Since its beginning, myocardial revascularization has suffered substantial technological changes. In fact, early techniques with no physiological basis were used to increase blood supply to the ischemic myocardium. These included pericardial talc insufflation, coronary sinus ligation, Beck surgical procedure, and the Vineberg procedure. Nevertheless, due to their frustrating results that did not meet the expectations, these techniques were abandoned.
The emergence of a new, more rational technique - the coronary artery bypass surgery using venous grafts (later substituted with arterial grafts) - enabled the provision of greater blood flow to the ischemic myocardium.

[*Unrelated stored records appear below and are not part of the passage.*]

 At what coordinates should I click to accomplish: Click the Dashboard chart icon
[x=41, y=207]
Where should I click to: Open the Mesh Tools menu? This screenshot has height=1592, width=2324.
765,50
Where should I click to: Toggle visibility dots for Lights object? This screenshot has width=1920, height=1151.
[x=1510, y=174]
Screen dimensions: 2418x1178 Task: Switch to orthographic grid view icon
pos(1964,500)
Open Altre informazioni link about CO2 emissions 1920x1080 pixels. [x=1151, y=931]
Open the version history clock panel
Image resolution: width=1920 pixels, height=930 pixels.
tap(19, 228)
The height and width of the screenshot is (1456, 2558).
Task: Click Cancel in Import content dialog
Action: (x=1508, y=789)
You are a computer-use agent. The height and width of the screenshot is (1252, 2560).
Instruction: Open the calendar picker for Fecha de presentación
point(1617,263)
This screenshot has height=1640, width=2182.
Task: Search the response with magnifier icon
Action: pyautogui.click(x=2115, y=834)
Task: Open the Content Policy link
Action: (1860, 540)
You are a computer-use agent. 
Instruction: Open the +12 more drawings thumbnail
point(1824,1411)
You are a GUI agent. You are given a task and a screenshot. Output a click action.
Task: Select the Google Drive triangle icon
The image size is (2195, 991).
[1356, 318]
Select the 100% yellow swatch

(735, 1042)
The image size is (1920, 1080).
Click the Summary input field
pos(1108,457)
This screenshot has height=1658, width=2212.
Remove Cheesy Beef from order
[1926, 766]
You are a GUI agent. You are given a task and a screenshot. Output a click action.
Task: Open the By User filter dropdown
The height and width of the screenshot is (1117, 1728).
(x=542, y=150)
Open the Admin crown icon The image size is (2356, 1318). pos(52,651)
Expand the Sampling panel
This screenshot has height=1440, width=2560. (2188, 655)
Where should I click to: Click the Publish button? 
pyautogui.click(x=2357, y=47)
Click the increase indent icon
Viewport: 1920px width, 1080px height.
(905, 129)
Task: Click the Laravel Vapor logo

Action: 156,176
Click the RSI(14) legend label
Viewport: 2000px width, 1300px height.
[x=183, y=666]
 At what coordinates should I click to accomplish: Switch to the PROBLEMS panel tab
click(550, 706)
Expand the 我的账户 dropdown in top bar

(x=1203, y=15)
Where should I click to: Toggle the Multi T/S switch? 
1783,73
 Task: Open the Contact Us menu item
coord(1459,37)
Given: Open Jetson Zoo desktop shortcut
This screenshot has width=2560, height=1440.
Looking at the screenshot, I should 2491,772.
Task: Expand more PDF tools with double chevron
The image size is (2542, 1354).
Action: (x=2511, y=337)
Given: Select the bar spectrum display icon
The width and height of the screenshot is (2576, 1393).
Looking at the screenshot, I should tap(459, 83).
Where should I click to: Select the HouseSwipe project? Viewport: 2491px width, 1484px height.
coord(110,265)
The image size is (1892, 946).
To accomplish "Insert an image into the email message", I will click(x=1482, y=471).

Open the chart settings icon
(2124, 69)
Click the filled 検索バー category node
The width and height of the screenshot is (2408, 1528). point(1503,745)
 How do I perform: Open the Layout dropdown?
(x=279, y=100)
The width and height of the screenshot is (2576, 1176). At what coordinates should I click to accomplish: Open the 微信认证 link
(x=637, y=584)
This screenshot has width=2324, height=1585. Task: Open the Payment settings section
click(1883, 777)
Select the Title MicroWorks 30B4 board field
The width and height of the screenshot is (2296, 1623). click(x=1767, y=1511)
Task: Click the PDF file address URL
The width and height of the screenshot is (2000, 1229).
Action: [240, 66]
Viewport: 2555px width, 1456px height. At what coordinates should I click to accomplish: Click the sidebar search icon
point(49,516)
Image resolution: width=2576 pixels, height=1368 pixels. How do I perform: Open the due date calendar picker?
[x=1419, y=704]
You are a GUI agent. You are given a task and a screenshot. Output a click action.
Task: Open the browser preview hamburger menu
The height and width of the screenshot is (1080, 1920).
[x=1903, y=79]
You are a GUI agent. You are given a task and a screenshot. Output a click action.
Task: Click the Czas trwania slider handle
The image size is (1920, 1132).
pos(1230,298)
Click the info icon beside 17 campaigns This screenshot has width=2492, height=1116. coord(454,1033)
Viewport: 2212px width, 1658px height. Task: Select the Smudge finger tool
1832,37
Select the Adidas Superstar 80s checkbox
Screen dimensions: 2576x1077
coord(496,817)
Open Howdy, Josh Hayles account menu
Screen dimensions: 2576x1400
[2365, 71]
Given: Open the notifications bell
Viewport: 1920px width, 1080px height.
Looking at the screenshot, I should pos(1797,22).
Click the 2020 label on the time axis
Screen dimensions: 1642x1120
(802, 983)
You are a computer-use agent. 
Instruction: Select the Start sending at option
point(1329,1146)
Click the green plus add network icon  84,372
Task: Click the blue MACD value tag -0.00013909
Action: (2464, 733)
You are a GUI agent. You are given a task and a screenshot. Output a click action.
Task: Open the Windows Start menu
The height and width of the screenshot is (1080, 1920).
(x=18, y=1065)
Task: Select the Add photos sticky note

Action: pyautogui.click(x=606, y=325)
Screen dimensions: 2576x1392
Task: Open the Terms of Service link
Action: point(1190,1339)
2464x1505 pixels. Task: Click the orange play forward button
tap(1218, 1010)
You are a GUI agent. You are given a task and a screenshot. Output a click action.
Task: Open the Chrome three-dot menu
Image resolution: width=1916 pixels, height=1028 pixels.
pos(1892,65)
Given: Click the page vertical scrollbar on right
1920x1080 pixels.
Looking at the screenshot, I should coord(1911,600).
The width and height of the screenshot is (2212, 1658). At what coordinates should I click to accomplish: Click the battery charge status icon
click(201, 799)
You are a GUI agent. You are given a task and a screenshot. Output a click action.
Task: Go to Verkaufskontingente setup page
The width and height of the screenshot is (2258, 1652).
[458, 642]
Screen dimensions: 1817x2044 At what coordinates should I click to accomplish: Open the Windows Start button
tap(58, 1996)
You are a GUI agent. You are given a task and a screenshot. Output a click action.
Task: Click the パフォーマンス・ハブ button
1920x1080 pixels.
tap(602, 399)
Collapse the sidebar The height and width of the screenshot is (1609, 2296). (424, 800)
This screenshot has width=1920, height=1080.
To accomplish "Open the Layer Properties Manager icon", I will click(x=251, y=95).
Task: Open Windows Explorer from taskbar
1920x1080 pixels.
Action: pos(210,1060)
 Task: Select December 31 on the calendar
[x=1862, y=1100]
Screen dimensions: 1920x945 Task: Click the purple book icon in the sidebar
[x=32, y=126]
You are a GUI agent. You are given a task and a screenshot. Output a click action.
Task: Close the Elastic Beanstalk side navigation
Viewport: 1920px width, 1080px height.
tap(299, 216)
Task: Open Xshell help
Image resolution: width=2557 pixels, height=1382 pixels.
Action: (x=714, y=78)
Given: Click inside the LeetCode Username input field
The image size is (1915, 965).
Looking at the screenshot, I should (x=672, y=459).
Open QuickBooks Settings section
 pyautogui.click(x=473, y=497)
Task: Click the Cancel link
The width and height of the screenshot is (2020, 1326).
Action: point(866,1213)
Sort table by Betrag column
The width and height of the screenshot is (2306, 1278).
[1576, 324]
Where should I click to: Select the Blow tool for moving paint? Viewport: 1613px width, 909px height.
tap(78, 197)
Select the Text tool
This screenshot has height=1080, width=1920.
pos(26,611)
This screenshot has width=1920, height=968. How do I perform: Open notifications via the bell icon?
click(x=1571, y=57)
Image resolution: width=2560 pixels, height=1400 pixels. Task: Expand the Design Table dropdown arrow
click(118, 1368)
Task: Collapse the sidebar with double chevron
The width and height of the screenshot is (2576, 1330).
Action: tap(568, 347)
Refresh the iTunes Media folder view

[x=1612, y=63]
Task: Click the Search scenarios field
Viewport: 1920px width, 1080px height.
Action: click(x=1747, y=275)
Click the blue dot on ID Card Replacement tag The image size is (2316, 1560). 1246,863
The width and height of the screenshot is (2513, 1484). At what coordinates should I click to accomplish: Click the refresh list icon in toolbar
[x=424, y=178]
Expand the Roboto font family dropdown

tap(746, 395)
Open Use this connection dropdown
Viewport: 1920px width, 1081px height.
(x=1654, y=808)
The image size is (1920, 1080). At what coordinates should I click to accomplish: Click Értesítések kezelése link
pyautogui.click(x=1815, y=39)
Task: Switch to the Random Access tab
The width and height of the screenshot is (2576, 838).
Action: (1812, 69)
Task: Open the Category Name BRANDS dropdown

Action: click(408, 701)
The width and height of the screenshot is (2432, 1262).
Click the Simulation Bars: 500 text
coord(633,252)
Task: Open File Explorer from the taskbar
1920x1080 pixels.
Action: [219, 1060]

Due to surgical morbidity and high costs related to material and human resources, new percutaneous techniques for coronary artery obstruction were created, including percutaneous coronary angioplasty, initially performed with balloons and then by stent therapy. In this period, intra-arterial devices and techniques such as atherotomes, Rotablator™ and laser ablation have been developed, with unsatisfactory results though. In addition, drug-eluting stents (or other stents) have been the technique of choice by interventional cardiologists. However, technological advances of these devices were accompanied by higher costs.1 Besides, recent studies have shown that percutaneous revascularization does not decrease cardiovascular events as compared with conventional procedures.2,3
In addition, with technological progresses including the use of robots and hybrid operating rooms, the number of surgery options for myocardial revascularization have increased. However, despite their refinement and safety, these techniques did not decrease the occurrence of events and cardiovascular mortality.4 In fact, a recent meta-analysis of nine comparative studies of revascularization surgeries performed in conventional or hybrid rooms, robot-assisted or not, indicated a worse performance of the surgeries conducted in hybrid rooms regarding event and death rates.5 Also, in this meta-analysis, there were disproportionate rates of reoperations (3.5%) and hemodynamic instability (9.5%) in surgeries performed in hybrid rooms, requiring the change of the surgical techniques to open procedures and extracorporeal circulation.6 In addition, this study showed that conventional surgery had a better revascularization performance as compared with the technique performed in hybrid rooms. However, it is worth mentioning that the efficacy of complete and incomplete myocardial revascularization is still a matter of debate. Studies comparing the efficacy of complete, incomplete or no revascularization showed similar results between the procedures.7
Finally, 40 years has passed since the publication of the CASS Trial,8 which pointed out that regardless of the number and extension of arteries involved, clinical and surgical therapy have comparable results in patients with preserved ventricular function and stable angina, with an annual mortality rate of approximately 2%. Therefore, in the CASS Trial,8 considering that clinical therapy was based only in the use of beta-blockers and prolonged-action nitrates, one may consider that the surgery was compared with a control group (placebo).